돌발성 난청과 CACNA1E 유전자 단일염기다형성의 연관성 연구

Abstract

Background and Objectives: The present study aimed to investigate whether single nucleotide polymorphisms (SNPs) in calcium voltage-gated channel subunit alpha1E (CACNA1E) are associated with sudden sensorineural hearing loss (SSNHL).

Subjects and Method: Eighty-one Korean SSNHL patients and 455 healthy subjects were selected from a single tertiary hospital. Human genomic DNA extracted from the peripheral blood samples and five exon regions of SNPs in CACNA1E were genotyped by direct sequencing.

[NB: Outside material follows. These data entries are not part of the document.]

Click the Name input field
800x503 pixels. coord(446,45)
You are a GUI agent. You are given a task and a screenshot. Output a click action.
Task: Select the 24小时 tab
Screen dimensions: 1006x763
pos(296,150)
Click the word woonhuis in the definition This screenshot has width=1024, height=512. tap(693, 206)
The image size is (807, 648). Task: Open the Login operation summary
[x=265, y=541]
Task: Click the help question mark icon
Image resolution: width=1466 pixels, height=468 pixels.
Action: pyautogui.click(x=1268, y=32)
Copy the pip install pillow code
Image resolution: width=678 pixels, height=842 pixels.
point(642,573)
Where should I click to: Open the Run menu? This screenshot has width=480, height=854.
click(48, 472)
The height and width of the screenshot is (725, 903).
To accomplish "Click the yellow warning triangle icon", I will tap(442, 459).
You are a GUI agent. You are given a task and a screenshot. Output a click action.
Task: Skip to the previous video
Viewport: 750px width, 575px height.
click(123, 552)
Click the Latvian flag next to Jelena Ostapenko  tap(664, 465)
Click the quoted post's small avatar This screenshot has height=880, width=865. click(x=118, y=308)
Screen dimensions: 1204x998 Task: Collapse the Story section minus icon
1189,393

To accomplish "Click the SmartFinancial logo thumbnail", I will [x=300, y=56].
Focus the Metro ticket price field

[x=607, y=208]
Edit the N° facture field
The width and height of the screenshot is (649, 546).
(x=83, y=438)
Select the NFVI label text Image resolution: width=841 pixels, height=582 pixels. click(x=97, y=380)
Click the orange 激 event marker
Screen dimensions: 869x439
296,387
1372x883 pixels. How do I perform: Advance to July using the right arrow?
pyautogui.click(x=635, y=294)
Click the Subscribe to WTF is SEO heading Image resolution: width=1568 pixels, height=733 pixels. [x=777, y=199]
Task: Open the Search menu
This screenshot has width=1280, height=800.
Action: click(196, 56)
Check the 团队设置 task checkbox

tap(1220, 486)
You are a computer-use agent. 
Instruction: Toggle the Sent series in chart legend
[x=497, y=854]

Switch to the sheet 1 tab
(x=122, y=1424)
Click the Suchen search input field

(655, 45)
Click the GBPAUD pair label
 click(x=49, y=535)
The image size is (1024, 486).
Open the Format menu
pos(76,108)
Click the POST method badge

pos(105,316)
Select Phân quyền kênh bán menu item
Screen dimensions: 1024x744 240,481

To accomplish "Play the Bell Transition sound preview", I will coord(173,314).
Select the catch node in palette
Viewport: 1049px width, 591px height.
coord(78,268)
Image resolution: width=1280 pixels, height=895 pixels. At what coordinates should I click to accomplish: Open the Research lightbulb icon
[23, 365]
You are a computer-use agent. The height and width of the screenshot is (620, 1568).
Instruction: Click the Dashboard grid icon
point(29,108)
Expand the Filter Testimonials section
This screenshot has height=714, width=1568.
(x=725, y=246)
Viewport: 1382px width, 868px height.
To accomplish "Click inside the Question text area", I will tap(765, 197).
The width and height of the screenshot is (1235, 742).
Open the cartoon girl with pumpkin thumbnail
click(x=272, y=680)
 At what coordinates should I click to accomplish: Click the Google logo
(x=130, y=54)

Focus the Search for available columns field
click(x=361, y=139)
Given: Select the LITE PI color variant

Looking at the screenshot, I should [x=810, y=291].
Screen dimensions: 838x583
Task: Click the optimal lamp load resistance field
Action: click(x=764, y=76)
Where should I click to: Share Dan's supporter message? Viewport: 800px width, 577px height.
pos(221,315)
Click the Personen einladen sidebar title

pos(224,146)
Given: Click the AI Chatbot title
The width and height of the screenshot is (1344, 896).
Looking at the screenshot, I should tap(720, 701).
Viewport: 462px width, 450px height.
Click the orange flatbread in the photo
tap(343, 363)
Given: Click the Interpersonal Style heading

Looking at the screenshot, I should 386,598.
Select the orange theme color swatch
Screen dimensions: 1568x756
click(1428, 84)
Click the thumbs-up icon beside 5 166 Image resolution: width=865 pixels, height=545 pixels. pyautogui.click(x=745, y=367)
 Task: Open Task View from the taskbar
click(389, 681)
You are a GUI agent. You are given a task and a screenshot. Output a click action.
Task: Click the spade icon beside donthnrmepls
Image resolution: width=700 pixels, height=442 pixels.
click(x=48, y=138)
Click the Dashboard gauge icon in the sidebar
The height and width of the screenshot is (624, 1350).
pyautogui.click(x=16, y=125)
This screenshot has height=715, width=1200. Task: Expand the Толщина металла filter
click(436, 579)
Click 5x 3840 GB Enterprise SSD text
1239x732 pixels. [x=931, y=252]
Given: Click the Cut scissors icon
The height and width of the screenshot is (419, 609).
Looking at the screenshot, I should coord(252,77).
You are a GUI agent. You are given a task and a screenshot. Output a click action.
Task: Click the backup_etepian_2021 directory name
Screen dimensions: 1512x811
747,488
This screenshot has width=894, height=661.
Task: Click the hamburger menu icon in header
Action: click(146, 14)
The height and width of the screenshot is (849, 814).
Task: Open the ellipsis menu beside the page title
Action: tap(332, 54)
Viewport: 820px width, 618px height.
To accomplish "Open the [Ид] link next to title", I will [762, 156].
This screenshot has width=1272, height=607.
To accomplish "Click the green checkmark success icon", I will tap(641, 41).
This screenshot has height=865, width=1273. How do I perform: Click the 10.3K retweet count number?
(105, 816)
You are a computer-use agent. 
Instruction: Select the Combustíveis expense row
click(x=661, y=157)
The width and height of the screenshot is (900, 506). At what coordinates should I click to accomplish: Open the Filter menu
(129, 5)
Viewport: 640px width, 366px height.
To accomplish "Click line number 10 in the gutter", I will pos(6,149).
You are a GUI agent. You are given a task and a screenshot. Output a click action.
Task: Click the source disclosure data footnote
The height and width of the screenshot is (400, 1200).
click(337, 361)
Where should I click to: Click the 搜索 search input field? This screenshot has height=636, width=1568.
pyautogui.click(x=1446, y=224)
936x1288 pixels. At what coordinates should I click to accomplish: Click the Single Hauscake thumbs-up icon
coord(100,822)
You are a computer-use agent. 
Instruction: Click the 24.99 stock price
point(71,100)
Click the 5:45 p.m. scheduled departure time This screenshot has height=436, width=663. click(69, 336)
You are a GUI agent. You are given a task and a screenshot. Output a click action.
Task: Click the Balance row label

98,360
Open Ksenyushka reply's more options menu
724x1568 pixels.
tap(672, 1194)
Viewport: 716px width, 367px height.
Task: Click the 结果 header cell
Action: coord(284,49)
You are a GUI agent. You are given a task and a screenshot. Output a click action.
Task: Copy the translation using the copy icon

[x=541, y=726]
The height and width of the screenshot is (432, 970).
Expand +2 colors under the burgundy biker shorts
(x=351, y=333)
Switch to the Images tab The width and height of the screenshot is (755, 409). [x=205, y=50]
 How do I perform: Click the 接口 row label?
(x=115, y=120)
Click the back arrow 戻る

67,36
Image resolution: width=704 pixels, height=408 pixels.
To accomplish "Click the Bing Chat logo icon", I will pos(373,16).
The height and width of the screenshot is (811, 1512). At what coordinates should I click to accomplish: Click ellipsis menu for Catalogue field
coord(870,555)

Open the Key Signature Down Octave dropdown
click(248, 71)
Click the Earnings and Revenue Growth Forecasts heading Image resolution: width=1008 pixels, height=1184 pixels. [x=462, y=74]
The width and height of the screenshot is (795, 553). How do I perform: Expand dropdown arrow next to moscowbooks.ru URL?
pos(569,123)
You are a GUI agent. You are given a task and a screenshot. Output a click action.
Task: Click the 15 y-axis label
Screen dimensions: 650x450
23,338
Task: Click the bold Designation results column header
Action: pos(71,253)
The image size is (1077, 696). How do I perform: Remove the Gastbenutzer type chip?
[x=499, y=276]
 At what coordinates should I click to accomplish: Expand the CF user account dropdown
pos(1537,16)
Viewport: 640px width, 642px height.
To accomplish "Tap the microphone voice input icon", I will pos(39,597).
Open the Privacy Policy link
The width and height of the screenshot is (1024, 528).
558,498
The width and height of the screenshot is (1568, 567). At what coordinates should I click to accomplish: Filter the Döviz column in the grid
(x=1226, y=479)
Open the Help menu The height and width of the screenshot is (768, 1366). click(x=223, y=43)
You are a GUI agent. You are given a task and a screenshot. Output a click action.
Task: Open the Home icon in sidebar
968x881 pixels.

Results: In rs357737760, the A/T genotype was present with significantly higher frequency among the SSNHL patients than the T/T (p=0.0003) genotype. In rs34488539, the C/T genotype was present with significantly higher frequency among SSNHL patients than the C/C genotype (p=0.0003). In rs4652678, the C/T genotype was present with significantly higher frequency among the SSNHL patients than the T/T genotype (codominant model, p=0.0079) (dominant model, p=0.0027) (overdominant model, p=0.0021). In rs199930, the C/T genotype was present with significantly higher frequency among the SSNHL patients than the C/C genotype (codominant model, p=0.0081) (dominant model, p=0.0028) (overdominant model, p=0.0022). In rs704326, the A/A genotype was present with significantly lower frequency among the SSNHL patients than the G/G genotype (codominant model, p=0.0003) (recessive model, p=0.0001).

Conclusion: We found rs35737760, rs344488539, rs4652678 and rs199930 SNPs of CACNA1E to be highly associated with SSNHL. Only rs704326 SNP of CACNA1E is found with low association with SSNHL.